(Prompt) Once the data has been read, print it back in full, exactly.

[[ Record excerpts, beginning ]]

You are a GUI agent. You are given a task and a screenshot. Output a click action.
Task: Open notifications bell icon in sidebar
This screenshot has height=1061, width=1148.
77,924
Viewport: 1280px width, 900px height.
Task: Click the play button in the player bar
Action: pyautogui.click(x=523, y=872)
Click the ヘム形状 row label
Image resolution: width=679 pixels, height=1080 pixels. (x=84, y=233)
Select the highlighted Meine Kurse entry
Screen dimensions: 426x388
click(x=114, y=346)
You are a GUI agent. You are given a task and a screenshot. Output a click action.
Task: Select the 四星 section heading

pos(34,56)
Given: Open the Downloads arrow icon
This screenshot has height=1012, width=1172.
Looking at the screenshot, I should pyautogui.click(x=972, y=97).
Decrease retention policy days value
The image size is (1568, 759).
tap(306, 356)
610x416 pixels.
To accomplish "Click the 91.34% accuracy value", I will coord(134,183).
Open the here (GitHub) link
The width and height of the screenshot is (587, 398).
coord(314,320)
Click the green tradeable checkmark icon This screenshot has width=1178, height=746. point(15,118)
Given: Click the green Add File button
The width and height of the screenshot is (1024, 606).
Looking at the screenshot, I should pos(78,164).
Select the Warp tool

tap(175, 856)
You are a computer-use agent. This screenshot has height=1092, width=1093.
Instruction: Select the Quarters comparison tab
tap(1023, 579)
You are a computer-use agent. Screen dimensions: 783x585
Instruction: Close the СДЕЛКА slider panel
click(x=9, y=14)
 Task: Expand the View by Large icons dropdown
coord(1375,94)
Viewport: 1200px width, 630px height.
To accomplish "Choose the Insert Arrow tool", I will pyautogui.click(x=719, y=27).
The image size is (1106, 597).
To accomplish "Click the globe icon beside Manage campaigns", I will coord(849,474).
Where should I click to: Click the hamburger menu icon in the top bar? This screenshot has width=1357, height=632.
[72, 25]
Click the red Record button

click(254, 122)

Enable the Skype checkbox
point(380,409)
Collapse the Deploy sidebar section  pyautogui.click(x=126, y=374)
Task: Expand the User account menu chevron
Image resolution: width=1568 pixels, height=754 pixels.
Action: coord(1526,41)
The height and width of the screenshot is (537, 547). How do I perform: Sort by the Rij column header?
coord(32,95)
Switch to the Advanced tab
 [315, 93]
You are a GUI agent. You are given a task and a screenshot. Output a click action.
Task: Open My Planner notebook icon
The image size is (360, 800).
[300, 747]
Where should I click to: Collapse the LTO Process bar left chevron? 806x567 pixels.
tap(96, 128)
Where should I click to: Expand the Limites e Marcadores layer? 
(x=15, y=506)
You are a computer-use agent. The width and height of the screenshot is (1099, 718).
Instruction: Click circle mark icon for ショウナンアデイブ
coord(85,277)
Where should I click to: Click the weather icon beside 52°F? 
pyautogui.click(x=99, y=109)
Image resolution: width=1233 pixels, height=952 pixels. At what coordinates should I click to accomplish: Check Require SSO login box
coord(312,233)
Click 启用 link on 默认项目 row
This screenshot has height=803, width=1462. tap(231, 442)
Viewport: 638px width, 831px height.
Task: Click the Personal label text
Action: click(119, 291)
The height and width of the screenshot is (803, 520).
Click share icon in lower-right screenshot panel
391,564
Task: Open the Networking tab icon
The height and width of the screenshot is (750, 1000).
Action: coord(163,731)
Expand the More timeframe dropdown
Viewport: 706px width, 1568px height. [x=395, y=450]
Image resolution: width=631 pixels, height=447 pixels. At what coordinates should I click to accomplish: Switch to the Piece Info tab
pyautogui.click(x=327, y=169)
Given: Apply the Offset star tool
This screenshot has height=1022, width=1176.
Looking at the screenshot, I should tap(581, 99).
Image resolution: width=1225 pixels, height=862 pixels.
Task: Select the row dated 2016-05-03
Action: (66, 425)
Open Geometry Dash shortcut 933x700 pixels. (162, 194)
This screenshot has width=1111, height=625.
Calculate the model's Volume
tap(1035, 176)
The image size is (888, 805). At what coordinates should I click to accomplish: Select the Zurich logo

[[ Record excerpts, end ]]

(Response area)
You are a GUI agent. You are given a task and a screenshot. Output a click action.
Task: Open notifications bell icon in sidebar
This screenshot has height=1061, width=1148.
77,924
Viewport: 1280px width, 900px height.
Task: Click the play button in the player bar
Action: pyautogui.click(x=523, y=872)
Click the ヘム形状 row label
Image resolution: width=679 pixels, height=1080 pixels. (x=84, y=233)
Select the highlighted Meine Kurse entry
Screen dimensions: 426x388
click(x=114, y=346)
You are a GUI agent. You are given a task and a screenshot. Output a click action.
Task: Select the 四星 section heading

pos(34,56)
Given: Open the Downloads arrow icon
This screenshot has height=1012, width=1172.
Looking at the screenshot, I should pyautogui.click(x=972, y=97).
Decrease retention policy days value
The image size is (1568, 759).
tap(306, 356)
610x416 pixels.
To accomplish "Click the 91.34% accuracy value", I will coord(134,183).
Open the here (GitHub) link
The width and height of the screenshot is (587, 398).
coord(314,320)
Click the green tradeable checkmark icon This screenshot has width=1178, height=746. point(15,118)
Given: Click the green Add File button
The width and height of the screenshot is (1024, 606).
Looking at the screenshot, I should pos(78,164).
Select the Warp tool

tap(175, 856)
You are a computer-use agent. This screenshot has height=1092, width=1093.
Instruction: Select the Quarters comparison tab
tap(1023, 579)
You are a computer-use agent. Screen dimensions: 783x585
Instruction: Close the СДЕЛКА slider panel
click(x=9, y=14)
 Task: Expand the View by Large icons dropdown
coord(1375,94)
Viewport: 1200px width, 630px height.
To accomplish "Choose the Insert Arrow tool", I will pyautogui.click(x=719, y=27).
The image size is (1106, 597).
To accomplish "Click the globe icon beside Manage campaigns", I will coord(849,474).
Where should I click to: Click the hamburger menu icon in the top bar? This screenshot has width=1357, height=632.
[72, 25]
Click the red Record button

click(254, 122)

Enable the Skype checkbox
point(380,409)
Collapse the Deploy sidebar section  pyautogui.click(x=126, y=374)
Task: Expand the User account menu chevron
Image resolution: width=1568 pixels, height=754 pixels.
Action: coord(1526,41)
The height and width of the screenshot is (537, 547). How do I perform: Sort by the Rij column header?
coord(32,95)
Switch to the Advanced tab
 [315, 93]
You are a GUI agent. You are given a task and a screenshot. Output a click action.
Task: Open My Planner notebook icon
The image size is (360, 800).
[300, 747]
Where should I click to: Collapse the LTO Process bar left chevron? 806x567 pixels.
tap(96, 128)
Where should I click to: Expand the Limites e Marcadores layer? 
(x=15, y=506)
You are a computer-use agent. The width and height of the screenshot is (1099, 718).
Instruction: Click circle mark icon for ショウナンアデイブ
coord(85,277)
Where should I click to: Click the weather icon beside 52°F? 
pyautogui.click(x=99, y=109)
Image resolution: width=1233 pixels, height=952 pixels. At what coordinates should I click to accomplish: Check Require SSO login box
coord(312,233)
Click 启用 link on 默认项目 row
This screenshot has height=803, width=1462. tap(231, 442)
Viewport: 638px width, 831px height.
Task: Click the Personal label text
Action: click(119, 291)
The height and width of the screenshot is (803, 520).
Click share icon in lower-right screenshot panel
391,564
Task: Open the Networking tab icon
The height and width of the screenshot is (750, 1000).
Action: coord(163,731)
Expand the More timeframe dropdown
Viewport: 706px width, 1568px height. [x=395, y=450]
Image resolution: width=631 pixels, height=447 pixels. At what coordinates should I click to accomplish: Switch to the Piece Info tab
pyautogui.click(x=327, y=169)
Given: Apply the Offset star tool
This screenshot has height=1022, width=1176.
Looking at the screenshot, I should tap(581, 99).
Image resolution: width=1225 pixels, height=862 pixels.
Task: Select the row dated 2016-05-03
Action: (66, 425)
Open Geometry Dash shortcut 933x700 pixels. (162, 194)
This screenshot has width=1111, height=625.
Calculate the model's Volume
tap(1035, 176)
The image size is (888, 805). At what coordinates should I click to accomplish: Select the Zurich logo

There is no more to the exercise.